• **EXERCISE DETAILS**: Could you quote the items word for word, from the start of the items through the line holding "coordinates (1220, 1098).", inclusive?

Collected data:
----------------------------------------

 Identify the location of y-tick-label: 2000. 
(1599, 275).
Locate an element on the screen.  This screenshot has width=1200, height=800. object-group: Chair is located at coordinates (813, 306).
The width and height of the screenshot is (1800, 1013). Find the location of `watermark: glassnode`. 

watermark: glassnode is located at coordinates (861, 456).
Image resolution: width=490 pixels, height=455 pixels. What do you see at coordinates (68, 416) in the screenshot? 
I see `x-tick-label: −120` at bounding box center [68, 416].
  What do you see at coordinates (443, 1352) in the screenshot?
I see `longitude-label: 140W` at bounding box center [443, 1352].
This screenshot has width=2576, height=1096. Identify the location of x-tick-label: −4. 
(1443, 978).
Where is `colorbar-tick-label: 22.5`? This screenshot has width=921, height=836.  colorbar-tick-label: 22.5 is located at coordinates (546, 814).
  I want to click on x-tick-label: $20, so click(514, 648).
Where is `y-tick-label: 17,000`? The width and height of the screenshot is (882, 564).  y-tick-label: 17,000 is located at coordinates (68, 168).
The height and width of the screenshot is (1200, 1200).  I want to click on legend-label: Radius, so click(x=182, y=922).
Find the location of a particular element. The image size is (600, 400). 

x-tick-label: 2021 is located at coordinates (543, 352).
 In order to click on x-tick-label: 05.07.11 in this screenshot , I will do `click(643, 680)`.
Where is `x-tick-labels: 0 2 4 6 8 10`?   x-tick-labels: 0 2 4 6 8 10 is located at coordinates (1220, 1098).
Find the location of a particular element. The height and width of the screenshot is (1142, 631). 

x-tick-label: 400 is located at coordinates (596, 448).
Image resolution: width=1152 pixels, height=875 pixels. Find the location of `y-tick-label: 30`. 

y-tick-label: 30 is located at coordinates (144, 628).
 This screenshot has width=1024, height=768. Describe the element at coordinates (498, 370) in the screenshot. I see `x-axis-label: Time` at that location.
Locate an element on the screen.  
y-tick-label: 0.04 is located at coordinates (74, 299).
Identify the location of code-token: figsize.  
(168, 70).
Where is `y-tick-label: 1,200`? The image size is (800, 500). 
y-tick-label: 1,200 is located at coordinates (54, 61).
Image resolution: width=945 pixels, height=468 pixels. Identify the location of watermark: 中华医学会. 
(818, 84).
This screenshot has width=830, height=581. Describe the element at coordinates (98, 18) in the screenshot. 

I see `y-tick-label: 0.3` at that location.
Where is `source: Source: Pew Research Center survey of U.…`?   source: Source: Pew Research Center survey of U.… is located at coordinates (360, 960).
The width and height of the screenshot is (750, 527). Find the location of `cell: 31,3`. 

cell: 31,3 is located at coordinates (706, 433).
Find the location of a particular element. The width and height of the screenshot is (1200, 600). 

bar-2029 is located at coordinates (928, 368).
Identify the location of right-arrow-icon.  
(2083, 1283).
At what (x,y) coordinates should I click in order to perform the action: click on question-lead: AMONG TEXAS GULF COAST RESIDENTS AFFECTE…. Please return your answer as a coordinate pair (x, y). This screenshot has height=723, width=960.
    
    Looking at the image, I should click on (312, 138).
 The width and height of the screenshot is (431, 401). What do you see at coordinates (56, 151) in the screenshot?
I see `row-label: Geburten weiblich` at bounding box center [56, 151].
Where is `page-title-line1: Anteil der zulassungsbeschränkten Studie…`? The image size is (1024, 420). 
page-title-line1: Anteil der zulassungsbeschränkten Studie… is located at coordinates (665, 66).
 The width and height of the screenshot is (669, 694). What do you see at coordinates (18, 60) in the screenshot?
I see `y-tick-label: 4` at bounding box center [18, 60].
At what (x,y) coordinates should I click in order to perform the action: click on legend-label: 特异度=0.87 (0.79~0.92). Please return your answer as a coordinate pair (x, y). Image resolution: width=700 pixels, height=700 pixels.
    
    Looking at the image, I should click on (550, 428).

----------------------------------------

• **RESULT OF THIS TASK**:
 Identify the location of y-tick-label: 2000. 
(1599, 275).
Locate an element on the screen.  This screenshot has width=1200, height=800. object-group: Chair is located at coordinates (813, 306).
The width and height of the screenshot is (1800, 1013). Find the location of `watermark: glassnode`. 

watermark: glassnode is located at coordinates (861, 456).
Image resolution: width=490 pixels, height=455 pixels. What do you see at coordinates (68, 416) in the screenshot? 
I see `x-tick-label: −120` at bounding box center [68, 416].
  What do you see at coordinates (443, 1352) in the screenshot?
I see `longitude-label: 140W` at bounding box center [443, 1352].
This screenshot has width=2576, height=1096. Identify the location of x-tick-label: −4. 
(1443, 978).
Where is `colorbar-tick-label: 22.5`? This screenshot has width=921, height=836.  colorbar-tick-label: 22.5 is located at coordinates (546, 814).
  I want to click on x-tick-label: $20, so click(514, 648).
Where is `y-tick-label: 17,000`? The width and height of the screenshot is (882, 564).  y-tick-label: 17,000 is located at coordinates (68, 168).
The height and width of the screenshot is (1200, 1200).  I want to click on legend-label: Radius, so click(x=182, y=922).
Find the location of a particular element. The image size is (600, 400). 

x-tick-label: 2021 is located at coordinates (543, 352).
 In order to click on x-tick-label: 05.07.11 in this screenshot , I will do `click(643, 680)`.
Where is `x-tick-labels: 0 2 4 6 8 10`?   x-tick-labels: 0 2 4 6 8 10 is located at coordinates (1220, 1098).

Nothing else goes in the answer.